Split svwiki history files into chunks
Closed, ResolvedPublic

Description

Hello folks at Wikimedia,
some wikipedia metahistory dumps would be better off splitted into files, for example last Swedish metahistory bzip2 dump is 17.2 GB..

What's your thought on the matter?

Enrico

Event Timeline

ArielGlenn triaged this task as Medium priority.Jun 20 2019, 5:20 PM

Svwiki's history run is starting to take long enough to split it up indeed. I'll add this to my todo list.

Thanks!! 😁 If I may push my luck a little bit more: would you consider splitting Cebuano?

The problem here is not about the size itself - 6.6 GB - more about the quantity of articles - 5.4 millions - in one single file: in our use case this hinders parallelism, slowing down the whole process.

Have a nice day,
Enrico

You can ask, but this time I'll say "not yet" :-D

The runtime is not long enough to justify it at this point:

Wiki: cebwiki              Duration: 30h, 55m, Start: 1560139080 (2019-06-10 03:58), End: 1560250398 (2019-06-11 10:53)

I get a nice little chart of these every month for the revision history content jobs, among other things, showing which wikis are the slowest. 30 hours is really pretty decent.

In the future (the near-mid future, not the long-term future) I expect t have tools that will let you write pages within a given offset range in the file, to an output stream for processing.
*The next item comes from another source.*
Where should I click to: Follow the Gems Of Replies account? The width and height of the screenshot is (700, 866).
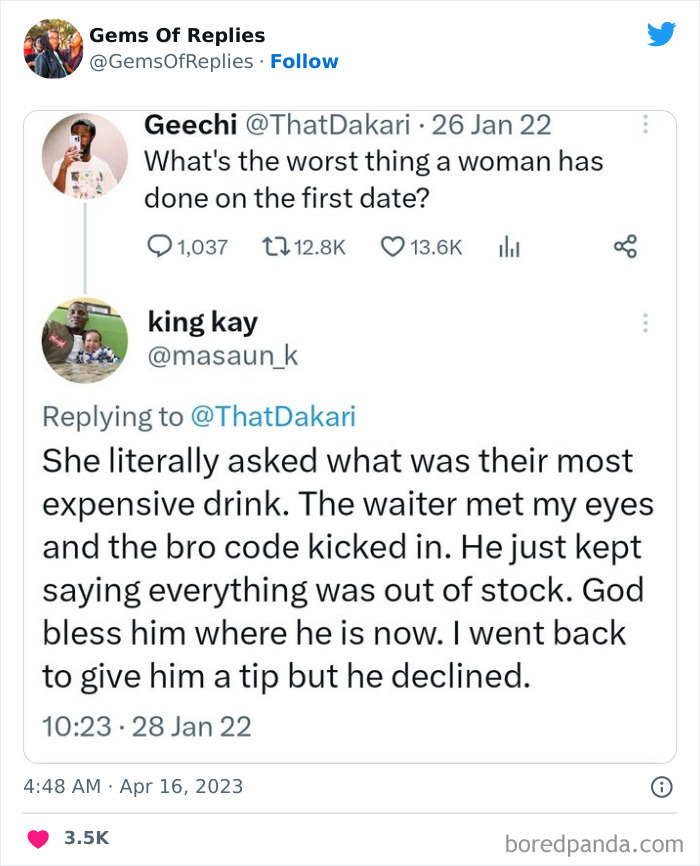[x=304, y=61]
This will involve some bzip2 block trickiness, which is why we don't have the tools just yet.

Well played, well played... we'll keep our fingers crossed for your tools then ;)

Thanks again,
Enrico

Reedy renamed this task from Unsplitted BIG metahistory files to Split svwiki history files into chunks.Jun 20 2019, 8:11 PM

Change 518189 had a related patch set uploaded (by ArielGlenn; owner: ArielGlenn):
[operations/puppet@production] svwiki officially 'big', 6 dumps jobs in parallel like the others

https://gerrit.wikimedia.org/r/518189

Change 518189 merged by ArielGlenn:
[operations/puppet@production] svwiki officially 'big', 6 dumps jobs in parallel like the others

https://gerrit.wikimedia.org/r/518189

This is now live and should take effect with today's run, which will start later in the day than usual, as we are waiting for wikidata to finish up.

ArielGlenn claimed this task.

Svwiki dumps are running now and I see that separate stub files are being produced, so this task can be closed.